Herz am Telefon
Ich wollte gerne etwas zurückgeben - mir ist hier so viel Gutes widerfahren!" Rami Dhaoui, 36, kam zum Studium nach Deutschland und suchte neben seinem Job als Maschinenbauingenieur die Möglichkeit, sich über ein Ehrenamt mit Menschen zu verbinden, die auf der Suche nach einem Gegenüber, nach "echten" Gesprächen sind. Im Angebot hatte er: Zeit. Zeit, die es braucht, um wirklich zuzuhören. Eine Stunde pro Woche zu verschenken, mag sich nicht nach viel in einer ohnehin vollen Woche anfühlen.
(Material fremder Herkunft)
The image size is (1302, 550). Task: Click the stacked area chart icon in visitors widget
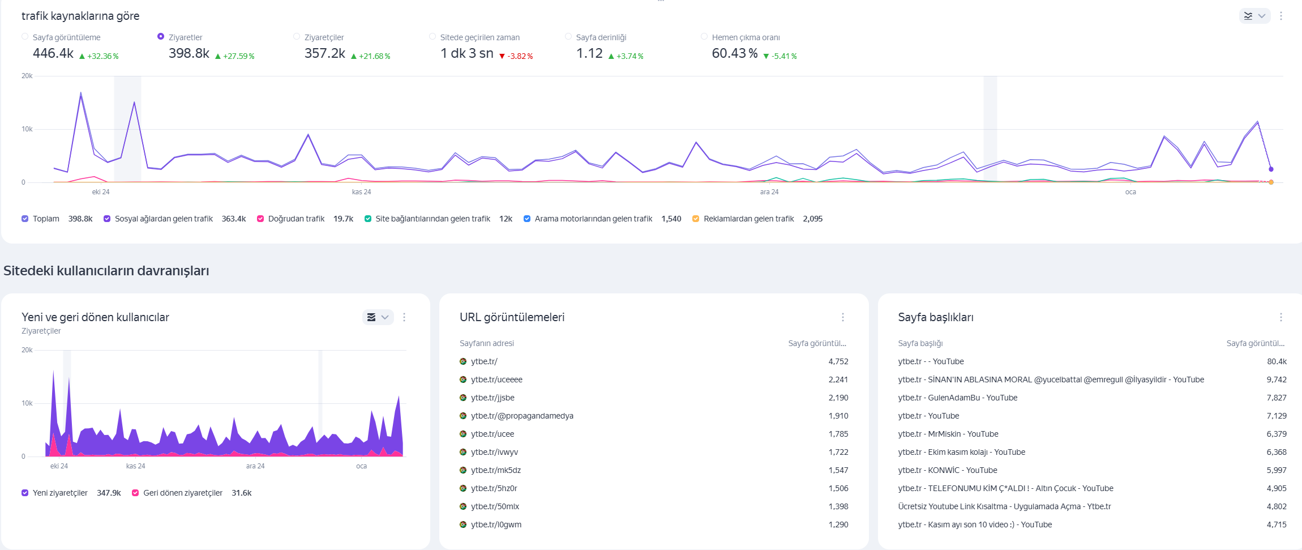coord(371,317)
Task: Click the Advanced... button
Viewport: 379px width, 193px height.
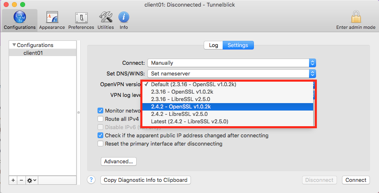Action: pos(119,161)
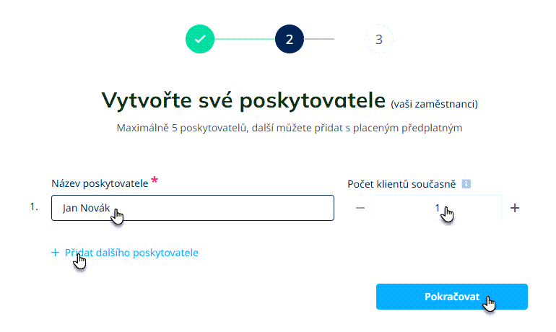
Task: Click the Název poskytovatele label
Action: tap(99, 183)
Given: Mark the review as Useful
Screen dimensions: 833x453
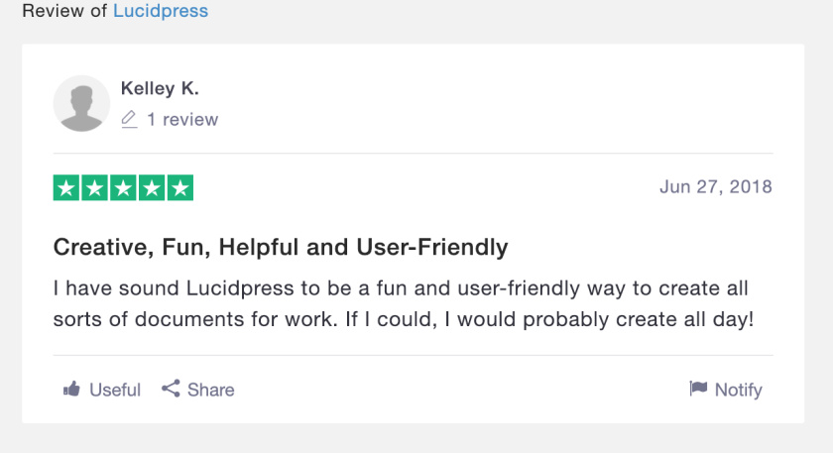Looking at the screenshot, I should tap(115, 390).
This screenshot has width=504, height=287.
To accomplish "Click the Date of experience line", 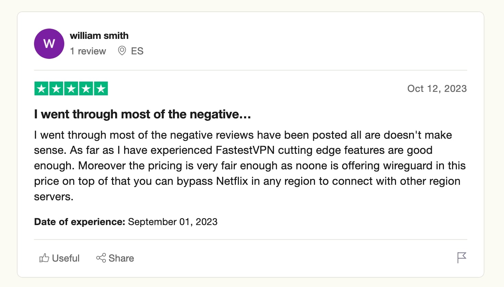I will 126,222.
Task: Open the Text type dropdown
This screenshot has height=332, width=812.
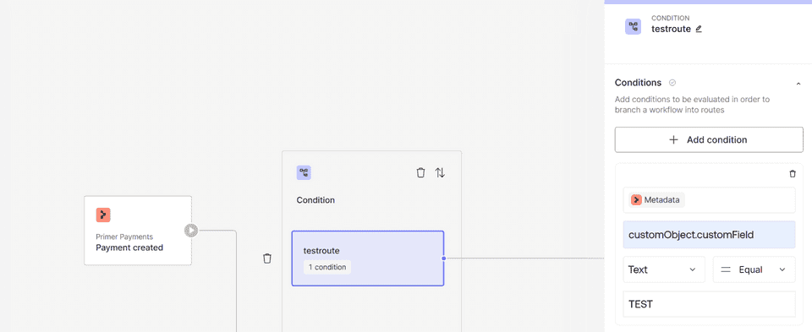Action: click(x=664, y=269)
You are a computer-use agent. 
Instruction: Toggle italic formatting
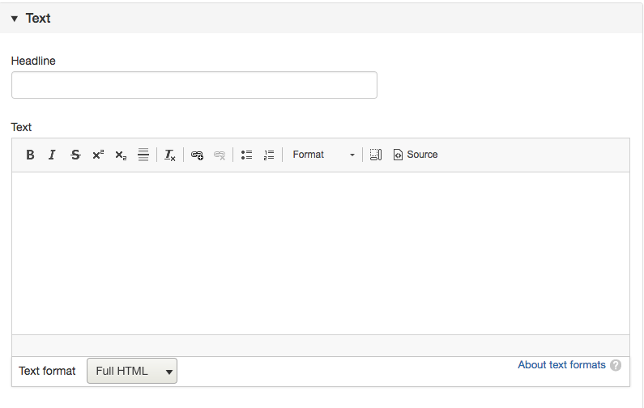(52, 155)
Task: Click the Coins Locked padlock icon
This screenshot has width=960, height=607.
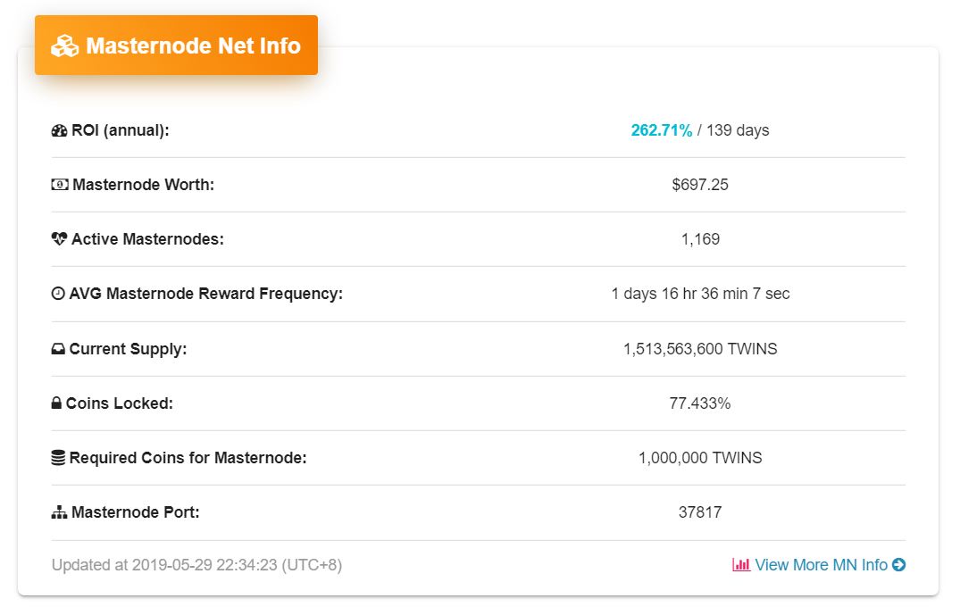Action: (x=57, y=403)
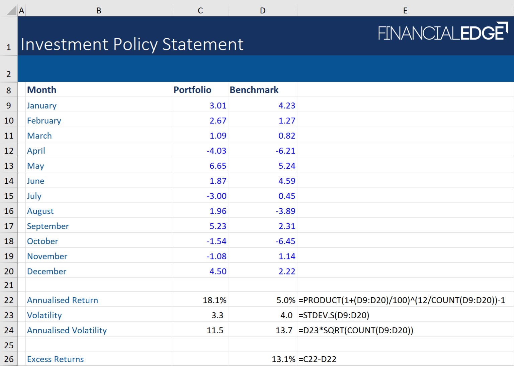This screenshot has width=514, height=366.
Task: Click the STDEV.S formula text in row 23
Action: (x=334, y=315)
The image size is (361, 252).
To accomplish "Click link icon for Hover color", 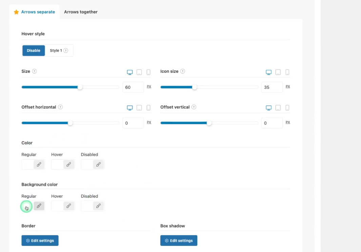I will [x=69, y=165].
Für jemanden, dessen Tage mit Einsamkeit gefüllt sind, macht jede Minute, die nicht allein verbracht wird, einen Unterschied.
Wer sich bei "Herz am Telefon", dem telefonischen Besuchsdienst des Caritasverbandes für die Stadt Essen, meldet, muss keine großen Hürden nehmen: Das Engagement sowie die Nutzung des Angebots erfolgen über das eigene Telefon - bequem von zu Hause, je nachdem, wann und in welchem Umfang der Alltag es zulässt. Engagierte und Nutzende bekommen eine:n Tandempartner:in zugeordnet mit möglichst ähnlichen Interessen und Gesprächswünschen. Soll es locker oder tiefgründig zugehen? Geht es um die Suche nach echter Verbindung oder um ein offenes Ohr? Nach einem selbstgewählten Zeitraum wird dann entschieden: "Dieser Mensch passt zu mir" (oder es wird weitervermittelt). Als Mindestvoraussetzung für ein Tandem gilt der zeitliche Einsatz: Eine halbe Stunde wöchentlich sollte gewährleistet sein.
Reaktion auf den Lockdown
Während es manchen Tandems ohne Weiteres gelingt, diese Verbindung sehr intuitiv zu gestalten, kann bei anderen Gesprächspartnerschaften eine enge Begleitung durch die Mitarbeiter:innen der Caritas erforderlich sein. Was seinen Anfang während der Coronapandemie als Maßnahme gegen die erzwungene häusliche Isolation nahm, hat sich im Laufe von viereinhalb Jahren zu einem Erfolgsmodell und wichtigen Austauschformat entwickelt. Als die offene Seniorenarbeit im März 2020 in Windeseile mit dem aus Eigenmitteln finanzierten Projekt auf den Lockdown reagierte, stand im Mittelpunkt, Begegnung und Gespräche ohne unmittelbaren, räumlichen Kontakt ermöglichen zu können. Heute profitieren von dem Dienst nicht wenige Menschen, die es mit verschiedenen körperlichen oder sozialen Hürden zu tun haben, die das Verlassen der Wohnung erschweren. Viele berichten von geringer familiärer oder freundschaftlicher Anbindung. Und nicht zu vergessen: Selbst bei einer guten Angebotsseite im Rahmen der offenen Seniorenarbeit empfinden längst nicht alle, die sich Gesellschaft wünschen und mobil sind, in den meist üblichen Gruppensettings auch die notwendige soziale Passung. "Herz am Telefon" füllt damit eine weitreichende Lücke und wächst beständig, insbesondere aufseiten der Engagierten. Auch bei diesen gibt es Menschen, die von Einsamkeit bedroht oder betroffen sind. Denn oft fühlt es sich besser an, nicht mit der eigenen Bedürftigkeit, sondern mit einer Stärke in Erscheinung zu treten. Das eine aus dem anderen zu entwickeln, das funktioniert so manches Mal fast nebenbei - bei "Herz am Telefon".